Expert Rev Proteomics. 2008;5(4):535-539. 

In This Article

Introduction

Anti-doping analysis is a very peculiar area of forensic toxicology, aimed at detecting the abuse of prohibited substances and methods by the athletes. The organization of the analytical work requires detailed planning of all the experimental, logistic and administrative activities in order at set up a "laboratory system" capable of detecting the illicit recourse to prohibited substances and methods, with response times that can be as short as 24 h from the reception of the samples in the case of major international sport events (reviewed in [1]).

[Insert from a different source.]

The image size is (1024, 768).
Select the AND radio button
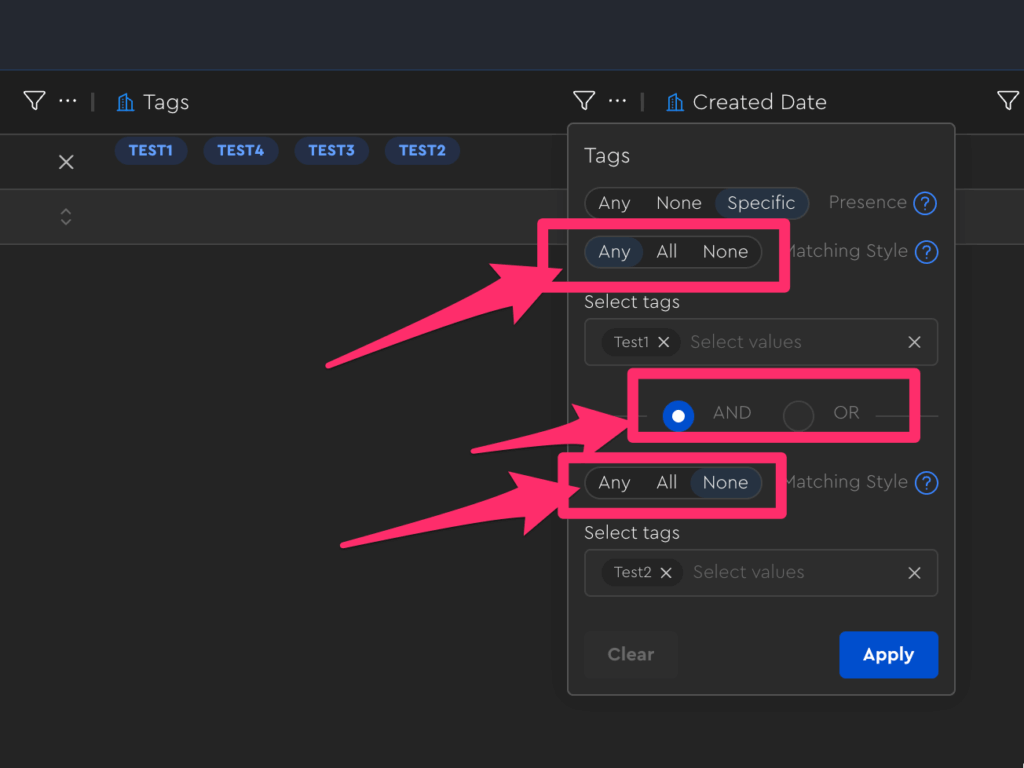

These analyses are carried out at an international level by 33 anti-doping laboratories accredited by the World Anti-Doping Agency (WADA),[101] managing an overall workload of more than 220,000 samples per year.[102] These laboratories, whose scientists also cooperate through the network of the World Association of Anti-Doping Scientists, screen daily for the presence of hundreds of drugs, metabolites and markers of prohibited substances in biological fluids (urine and, for the detection of specific doping substances and methods, blood).

A great portion of the analytical methods set up and followed in the anti-doping laboratories rely on mass spectrometric techniques, and especially on the combination between chromatography (both gas and liquid chromatography) and mass spectrometry (MS). An evolution of the application of MS-based techniques in this peculiar area of forensic analytical toxicology is briefly outlined.